Mila watched a long strip of identical small houses go by. “This housing complex is for adults with dementia. The government pays for their accommodation and care, but MH funds a day centre on the site. There’s staff and entertainment. It’s open to anyone with a diagnosis, so people bring their relatives, or a bus collects them, and there’s some respite every day for families that need it.”

This time, neither of us commented.

The implications were becoming clear.

At the northern edge of the city, we slowed to take in a retirement home for horses and large animals, fields stretching up to a wooded area with the outline of animals in the dusk. Driving back in again, Mila pointed out a playground, in one of the most run-down areas of the city but kitted out with all kinds of cool play equipment.

“There was a grand opening with reporters two summers ago. Even the mayor came. They made a big fuss about investing in all of Deadwater’s citizens, but the money came from Austin doing a deal with a logistics company. It was one of his ways to secure cash. To get other businesses to sweeten the deal in their contracts. Everyone was a winner, yet after the photos were taken, I saw him watching a young family tentatively using the swings designed for wheelchair users. His soft smile melted my heart. He might have put his name to it and enjoyed the attention, but he also cared. Deeply.”

“The playground will live on,” I observed. “It’s built, right? But the rest?”

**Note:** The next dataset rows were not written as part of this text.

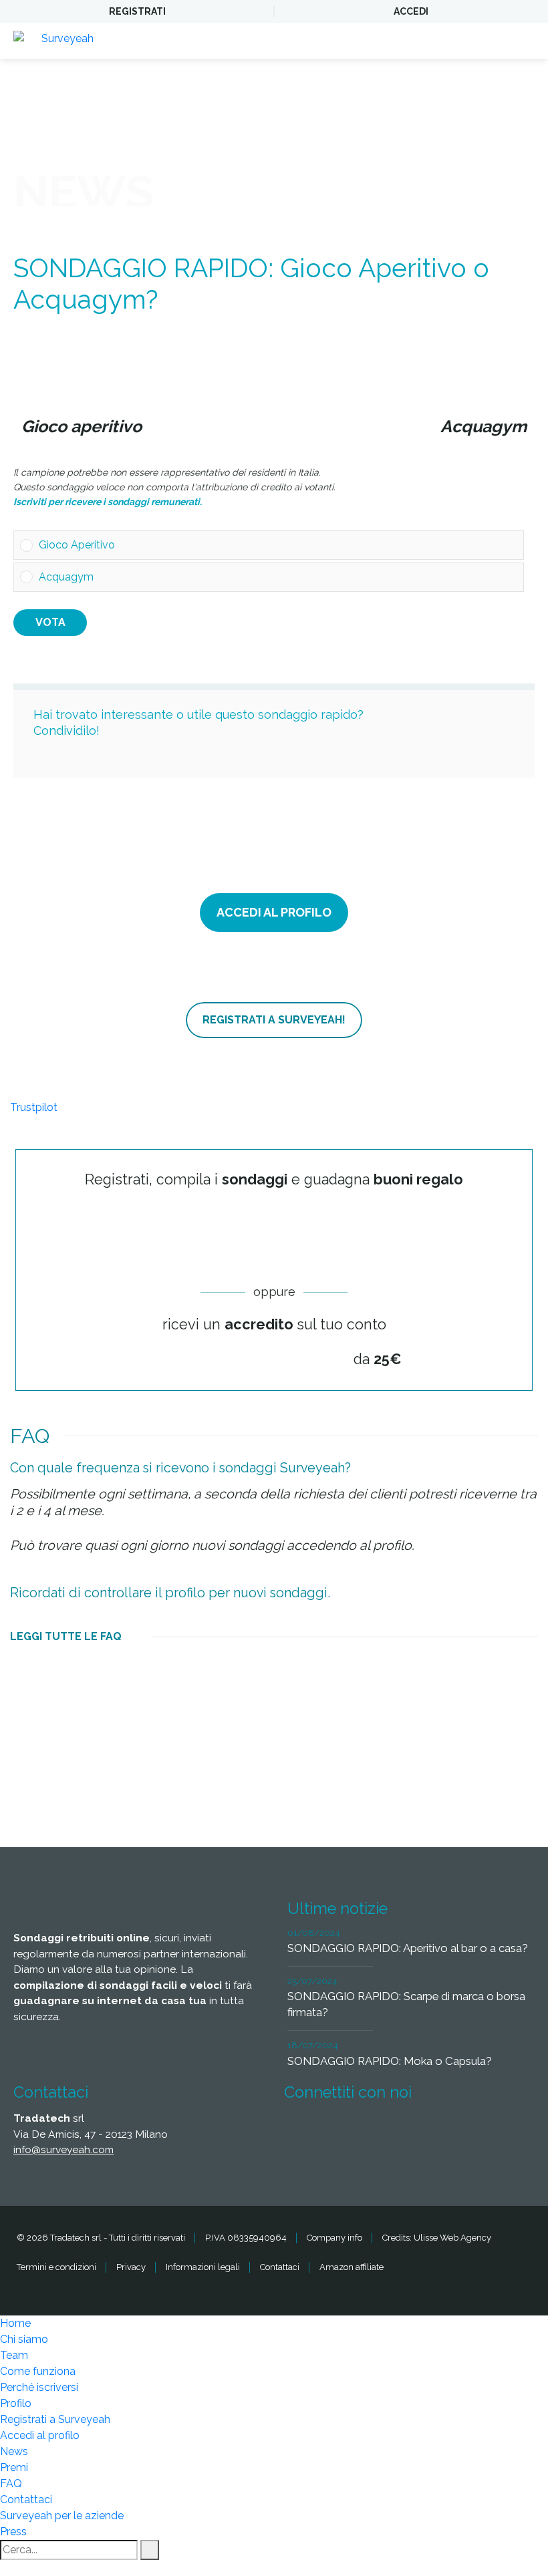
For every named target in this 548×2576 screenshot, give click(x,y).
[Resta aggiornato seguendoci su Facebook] (302, 2132)
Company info (334, 2238)
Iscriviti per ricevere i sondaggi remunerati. (107, 501)
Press (13, 2531)
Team (14, 2355)
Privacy (131, 2267)
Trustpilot (33, 1107)
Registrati (137, 11)
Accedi (411, 11)
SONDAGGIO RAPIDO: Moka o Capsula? (389, 2061)
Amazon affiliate (351, 2267)
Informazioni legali (203, 2267)
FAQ (11, 2483)
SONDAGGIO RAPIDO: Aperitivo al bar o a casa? (407, 1948)
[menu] (524, 41)
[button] (278, 545)
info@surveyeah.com (63, 2149)
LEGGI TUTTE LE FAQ (66, 1636)
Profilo (15, 2403)
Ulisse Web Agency (452, 2238)
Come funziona (38, 2371)
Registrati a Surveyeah (55, 2419)
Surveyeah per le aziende (62, 2515)
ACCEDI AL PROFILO (274, 912)
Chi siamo (24, 2339)
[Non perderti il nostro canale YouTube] (500, 2132)
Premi (14, 2467)
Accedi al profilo (40, 2435)
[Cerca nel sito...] (149, 2550)
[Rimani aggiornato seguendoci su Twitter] (351, 2132)
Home (15, 2323)
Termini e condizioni (56, 2267)
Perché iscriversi (39, 2387)
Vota (50, 622)
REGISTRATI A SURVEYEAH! (274, 1019)
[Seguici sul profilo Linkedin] (401, 2132)
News (14, 2451)
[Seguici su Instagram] (450, 2132)
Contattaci (279, 2267)
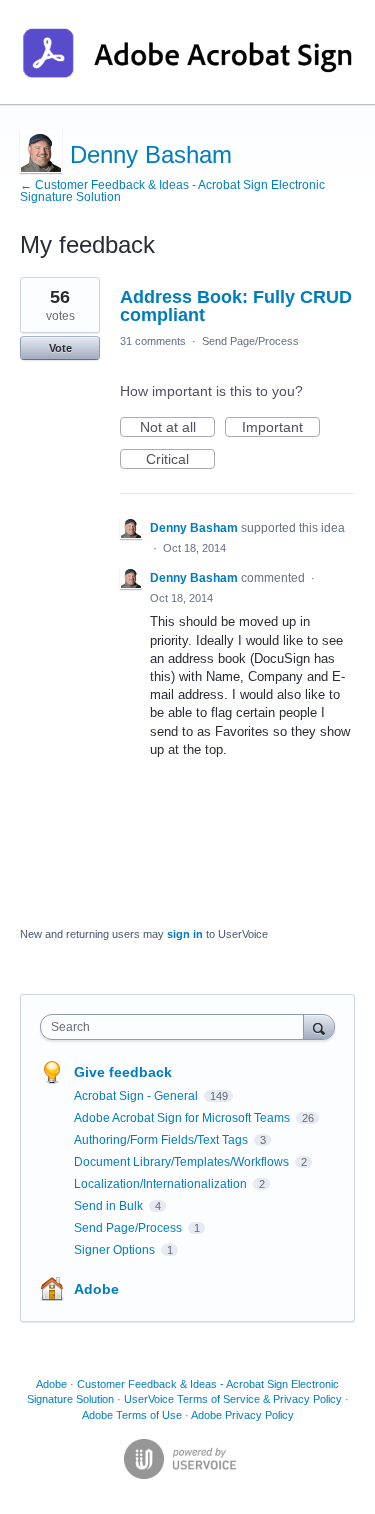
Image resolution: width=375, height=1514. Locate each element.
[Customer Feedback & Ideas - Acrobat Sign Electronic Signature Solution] (187, 52)
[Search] (319, 1026)
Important (281, 428)
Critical (180, 460)
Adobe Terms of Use (132, 1415)
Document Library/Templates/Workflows (183, 1162)
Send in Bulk (110, 1206)
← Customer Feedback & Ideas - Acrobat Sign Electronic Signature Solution (172, 191)
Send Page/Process (250, 341)
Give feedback (123, 1072)
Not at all (177, 428)
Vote (60, 348)
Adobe (96, 1289)
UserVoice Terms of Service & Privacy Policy (233, 1399)
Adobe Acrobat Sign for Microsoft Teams (183, 1118)
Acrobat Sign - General (137, 1096)
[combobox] (176, 1027)
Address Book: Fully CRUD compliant (236, 306)
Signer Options (116, 1250)
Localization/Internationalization (162, 1184)
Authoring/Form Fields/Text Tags (162, 1140)
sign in (185, 934)
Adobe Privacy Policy (242, 1415)
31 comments (153, 341)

“It won’t as there’s no money to maintain it. All will shut down once last year’s funding runs out. I spent months searching for alternatives. No one is interested in picking up a legacy with no fanfare. Why would they? Even if it wasn’t tainted by the Marchant name, there’s no energy behind a project that’salready underway. No issue people are fighting for, no tragic stories. It wouldn’t make headlines. At least not positive ones.”

The dementia care, the hospital accommodation. The horses.

My stomach sank at the thought of it all failing.

With a quiet instruction, she directed Tyler on.

He gave me a quick glance in the rearview. I returned it, telling him I was okay. Not scared or worried. Only blue.

Sadness had always lived in the way I thought of my old family connection. Now, a bandage had been ripped off to reveal a wound that never healed.